■ **ASSIGNMENT**:
Without including any images, set down the records below exactly.

══════

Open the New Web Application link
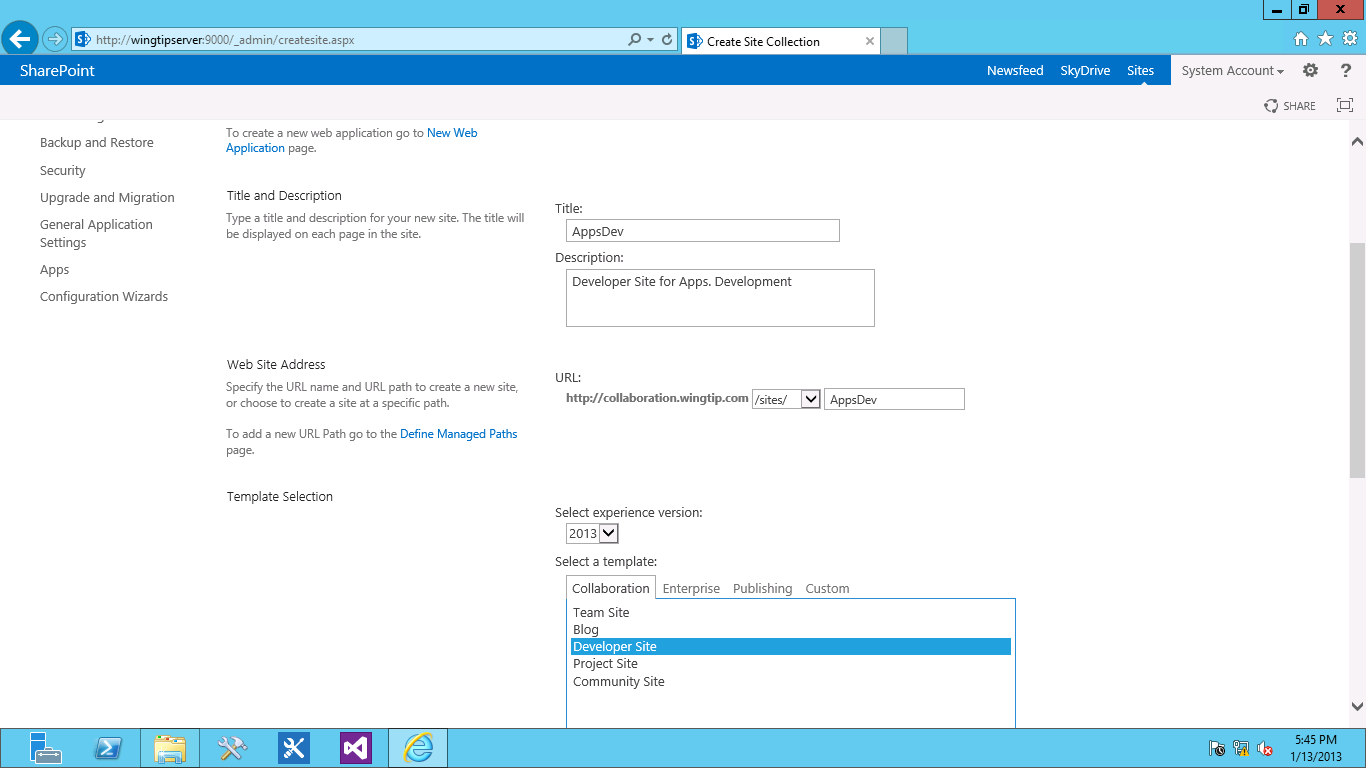The width and height of the screenshot is (1366, 768). pos(451,133)
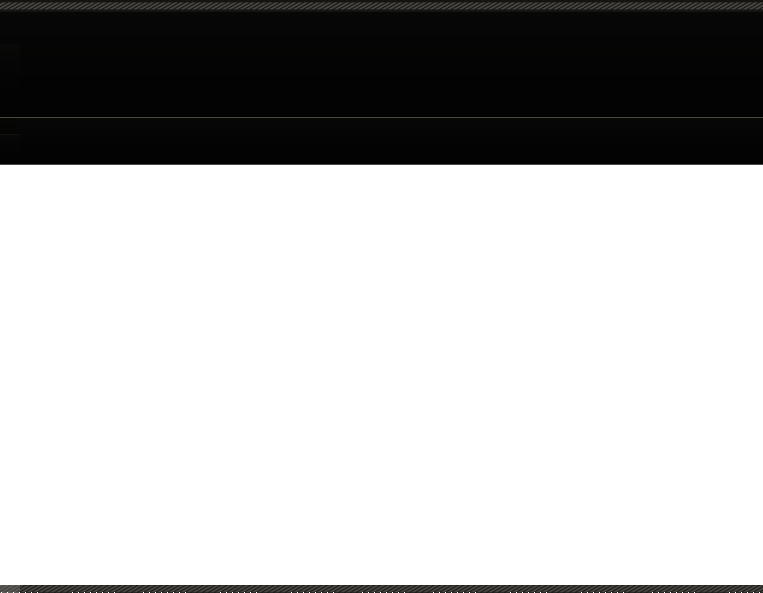763x593 pixels.
Task: Click the middle tick-mark group on bottom bar
Action: point(383,592)
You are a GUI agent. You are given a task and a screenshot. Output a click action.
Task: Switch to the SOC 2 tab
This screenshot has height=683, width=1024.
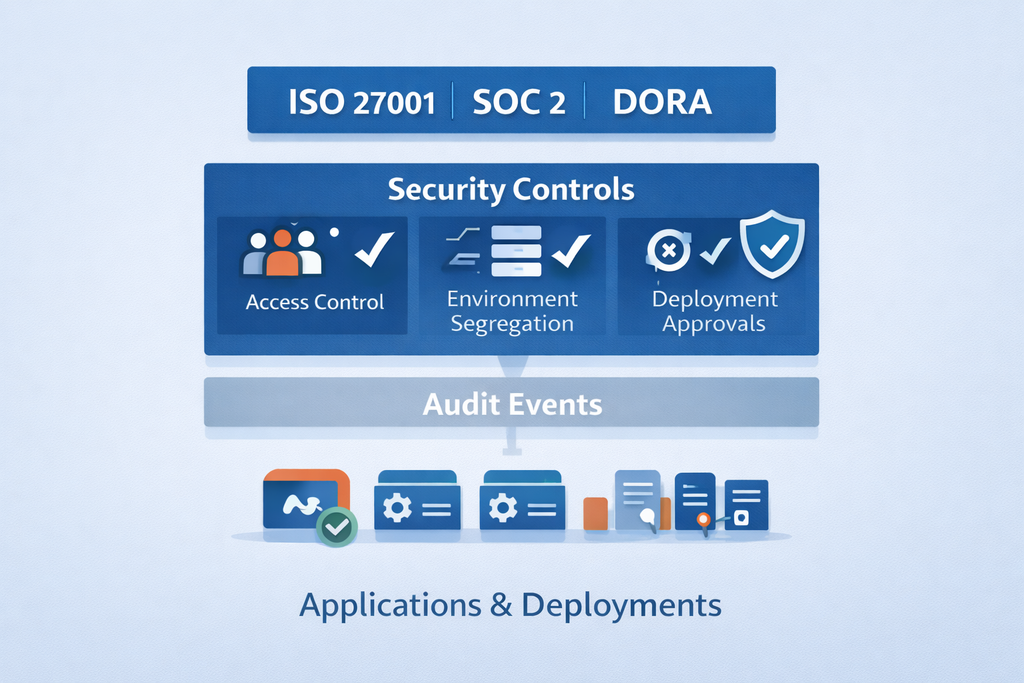click(x=519, y=102)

══════

■ **OUTPUT OF THE EXERCISE**:
Open the New Web Application link
The width and height of the screenshot is (1366, 768). pos(451,133)
763x593 pixels.
Task: Click the middle tick-mark group on bottom bar
Action: point(383,592)
You are a GUI agent. You are given a task and a screenshot. Output a click action.
Task: Switch to the SOC 2 tab
This screenshot has height=683, width=1024.
click(x=519, y=102)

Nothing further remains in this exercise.